Tuesday, March 01, 2005

Your Ideology Is In The Toilet

A Fistful Of Euros:

Now in Vienna they have figured out how to make toilets. There is a serioius pool of water down which the toilet is flushed then further back towards the wall a shelf which is very slightly concave so that one or two milimeters of water pool there after each flush. This is too little to splash but plenty to prevent sticking.

I haven’t seen such toilets anywhere else.

I think that squemishness about discussing this very practical issue is preventing the diffusion of this brilliant technology around Europe.

In fact, I would even be in favor of EU toilet standards if I weren’t sure that they would be dictated by larger countries with inferior plumbing.

Mmmhmm. And how did I know that the author was not ..well, full of shit, but also only touching the rim, as it were, of the issue? Because as soon as I saw this the other day, I remembered the hilarious metaphor of Slovenian genius Slavoj Zizek:

In a famous scene from Buñuel's Phantom of Liberty, the roles of eating and excreting are inverted: people sit at toilets around a table, chatting pleasantly, and when they want to eat, sneak away to a small room. So, as a supplement to Lévi-Strauss, one is tempted to propose that shit can also serve as a matière-à-penser: the three basic types of toilet form an excremental correlative-counterpoint to the Lévi-Straussian triangle of cooking (the raw, the cooked and the rotten).
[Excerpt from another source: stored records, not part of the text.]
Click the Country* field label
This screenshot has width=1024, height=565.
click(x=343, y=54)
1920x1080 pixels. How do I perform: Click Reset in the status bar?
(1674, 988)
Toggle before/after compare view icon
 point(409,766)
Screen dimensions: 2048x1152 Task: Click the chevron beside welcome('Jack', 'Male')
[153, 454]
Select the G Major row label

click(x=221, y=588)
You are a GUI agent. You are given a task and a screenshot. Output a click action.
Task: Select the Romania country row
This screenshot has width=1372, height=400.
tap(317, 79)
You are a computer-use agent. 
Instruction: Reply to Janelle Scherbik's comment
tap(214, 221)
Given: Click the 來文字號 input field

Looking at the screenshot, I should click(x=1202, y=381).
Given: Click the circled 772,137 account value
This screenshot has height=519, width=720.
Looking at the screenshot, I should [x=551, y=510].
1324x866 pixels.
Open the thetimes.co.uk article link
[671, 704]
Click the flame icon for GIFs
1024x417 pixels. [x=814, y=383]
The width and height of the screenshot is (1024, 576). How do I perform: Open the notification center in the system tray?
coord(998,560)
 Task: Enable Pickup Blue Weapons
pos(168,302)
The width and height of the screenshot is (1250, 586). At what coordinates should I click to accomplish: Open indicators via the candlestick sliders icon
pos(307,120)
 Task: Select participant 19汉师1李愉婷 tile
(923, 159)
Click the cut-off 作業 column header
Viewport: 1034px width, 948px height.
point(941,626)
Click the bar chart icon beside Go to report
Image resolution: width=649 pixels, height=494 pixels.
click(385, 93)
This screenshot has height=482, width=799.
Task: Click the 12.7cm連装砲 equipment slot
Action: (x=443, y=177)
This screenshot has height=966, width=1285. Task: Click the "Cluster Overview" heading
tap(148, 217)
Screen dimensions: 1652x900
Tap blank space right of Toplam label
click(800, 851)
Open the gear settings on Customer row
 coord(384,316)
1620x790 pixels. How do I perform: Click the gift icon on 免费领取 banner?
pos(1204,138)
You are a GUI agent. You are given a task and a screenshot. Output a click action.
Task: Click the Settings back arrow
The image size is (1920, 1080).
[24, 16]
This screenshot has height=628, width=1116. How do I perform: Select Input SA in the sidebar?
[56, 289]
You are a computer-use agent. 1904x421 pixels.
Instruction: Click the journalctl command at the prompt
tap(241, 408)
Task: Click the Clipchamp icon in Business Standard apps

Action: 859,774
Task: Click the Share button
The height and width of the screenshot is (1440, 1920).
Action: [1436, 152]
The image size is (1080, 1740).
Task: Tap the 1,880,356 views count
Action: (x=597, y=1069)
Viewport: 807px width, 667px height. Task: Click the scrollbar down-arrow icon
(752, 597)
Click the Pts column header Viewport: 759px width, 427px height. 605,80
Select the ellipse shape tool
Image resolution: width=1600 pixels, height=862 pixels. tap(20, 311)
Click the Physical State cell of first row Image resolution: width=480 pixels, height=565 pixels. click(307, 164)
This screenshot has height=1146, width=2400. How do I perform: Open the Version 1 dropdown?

In a traditional German toilet, the hole into which shit disappears after we flush is right at the front, so that shit is first laid out for us to sniff and inspect for traces of illness. In the typical French toilet, on the contrary, the hole is at the back, i.e. shit is supposed to disappear as quickly as possible. Finally, the American (Anglo-Saxon) toilet presents a synthesis, a mediation between these opposites: the toilet basin is full of water, so that the shit floats in it, visible, but not to be inspected. No wonder that in the famous discussion of European toilets at the beginning of her half-forgotten Fear of Flying, Erica Jong mockingly claims that 'German toilets are really the key to the horrors of the Third Reich. People who can build toilets like this are capable of anything.' It is clear that none of these versions can be accounted for in purely utilitarian terms: each involves a certain ideological perception of how the subject should relate to excrement.

Hegel was among the first to see in the geographical triad of Germany, France and England an expression of three different existential attitudes: reflective thoroughness (German), revolutionary hastiness (French), utilitarian pragmatism (English). In political terms, this triad can be read as German conservatism, French revolutionary radicalism and English liberalism. In terms of the predominance of one sphere of social life, it is German metaphysics and poetry versus French politics and English economics. The point about toilets is that they enable us not only to discern this triad in the most intimate domain, but also to identify its underlying mechanism in the three different attitudes towards excremental excess: an ambiguous contemplative fascination; a wish to get rid of it as fast as possible; a pragmatic decision to treat it as ordinary and dispose of it in an appropriate way. It is easy for an academic at a round table to claim that we live in a post-ideological universe, but the moment he visits the lavatory after the heated discussion, he is again knee-deep in ideology.

The humble toilet as a "sign" of the dialectic's continued relevance.

Sure enough, in an effort to make me look unoriginal in my observations, a commenter at AFOE has since mentioned Zizek, and refers to a Slovenian blog that, in turn, refers to a video at East Art Map where Zizek expounds on the same "semiotic triangle".

I'm not exactly disappointed that Zizek is repeating himself nearly thirty years on, because the point is a good one. Even then, Recieved Opinion had it that soon the End of Ideology was near (would that it were so!); Zizek was right to say it wouldn't be as simple as all that. He mentions Lyotard; we could just as easily mention Daniel Bell or Francis Fukuyama. As always, Zizek's genius is to make these observations in an earthy or witty way that arrests the attention of readers whose eyes normally and not unreasonably glaze at encountering dialectical analysis. I admit that it is helpful he's not French or German, not because it would necessarily skew his analysis, but because it would render it less-entertaining to English readers. His style of earthly ebullience combined with a cheery willingness to use pop culture in his analyses makes him indispensible; a populariser who reminds me very much of Umberto Eco.

We live in a country where dialectical analysis should be a major industry. Yet when given the opportunity, our native pundits inevitably drop the ball, fumbling such easy opportunities as "red vs. blue" to triumphantly proclaim an observation of a synthesis, a "Purple Pose", that is as fatuous as it is facile.